The Supreme Court went on to hold that:
Respondent can no more advance the work-product doctrine to sustain
a unilateral testimonial use of work-product materials than he could
elect to testify in his own behalf and thereafter assert his Fifth
Amendment privilege to resist cross-examination on matters
reasonably related to those brought out in direct examination.
Id. at 239-40, 95 S. Ct. at 2171.
Addressing the attorney/client privilege, the United States District Court for
the District of Maryland explained:
The attorney-client privilege protects confidential communications
between lawyer and client from disclosure. In re Grand Jury Subpoena,
341 F.3d 331, 334-35 (4th Cir. 2003); Hawkins v. Stables, 148 F.3d
379, 384 (4th Cir. 1998). It applies to individuals and corporations and
to in-house and outside counsel. Upjohn Co. v. United States, 449 U.S.

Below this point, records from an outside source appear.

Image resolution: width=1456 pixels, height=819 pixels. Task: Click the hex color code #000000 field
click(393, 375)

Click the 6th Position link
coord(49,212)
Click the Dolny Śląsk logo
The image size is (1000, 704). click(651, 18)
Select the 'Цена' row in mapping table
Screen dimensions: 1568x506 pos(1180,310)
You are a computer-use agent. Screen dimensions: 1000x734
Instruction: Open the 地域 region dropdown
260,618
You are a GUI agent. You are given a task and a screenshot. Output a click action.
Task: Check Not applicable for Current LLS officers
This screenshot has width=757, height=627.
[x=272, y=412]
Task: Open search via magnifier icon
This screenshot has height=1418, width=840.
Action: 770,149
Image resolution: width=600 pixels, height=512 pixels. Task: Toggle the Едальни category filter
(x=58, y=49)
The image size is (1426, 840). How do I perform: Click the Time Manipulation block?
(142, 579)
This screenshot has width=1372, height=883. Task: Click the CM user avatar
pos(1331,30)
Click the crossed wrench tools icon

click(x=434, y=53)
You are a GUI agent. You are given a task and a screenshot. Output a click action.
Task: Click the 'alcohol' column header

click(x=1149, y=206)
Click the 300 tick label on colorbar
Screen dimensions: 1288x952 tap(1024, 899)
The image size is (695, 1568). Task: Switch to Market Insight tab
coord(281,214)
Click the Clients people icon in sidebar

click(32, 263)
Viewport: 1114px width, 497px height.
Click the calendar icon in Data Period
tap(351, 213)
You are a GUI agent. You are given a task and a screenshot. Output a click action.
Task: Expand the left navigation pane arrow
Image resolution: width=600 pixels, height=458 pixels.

383, 394, 101 S. Ct. 677, 66 L.Ed.2d 584 (1981) (attorney-client
privilege applies to communications between corporate counsel and
employees); X Corp. v. John Doe, 805 F.Supp. 1298, 1309 (E.D.Va.
1992) (citing cases) (attorney-client privilege applies to in-house
counsel). The Fourth Circuit has adopted the “classic test” of the
attorney-client privilege:
The privilege applies only if (1) the asserted holder of the privilege is
or sought to become a client; (2) the person to whom the
communication was made (a) is a member of the bar of a court, or his
subordinate and (b) in connection with this communication is acting as
a lawyer; (3) the communication relates to a fact of which the attorney
was informed (a) by his client (b) without the presence of strangers (c)
for the purpose of securing primarily either (i) an opinion on law or (ii)
legal services or (iii) assistance in some legal proceeding, and not (d)
for the purpose of committing a crime or tort; and (4) the privilege has
been (a) claimed and (b) not waived by the client.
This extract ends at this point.